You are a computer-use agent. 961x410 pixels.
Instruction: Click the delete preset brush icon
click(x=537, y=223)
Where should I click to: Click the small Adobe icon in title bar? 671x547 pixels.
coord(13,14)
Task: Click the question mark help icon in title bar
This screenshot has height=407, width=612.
########
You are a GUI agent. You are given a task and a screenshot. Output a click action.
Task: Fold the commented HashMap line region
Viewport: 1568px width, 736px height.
########
→ **INSTRUCTIONS TO FOLLOW**: Give only the lines from the one holding "Task: Click the" through the one holding "This screenshot has height=407, width=612.", each restated exactly as it appears above.

→ **REPLY TO THE EXERCISE**:
Task: Click the question mark help icon in title bar
This screenshot has height=407, width=612.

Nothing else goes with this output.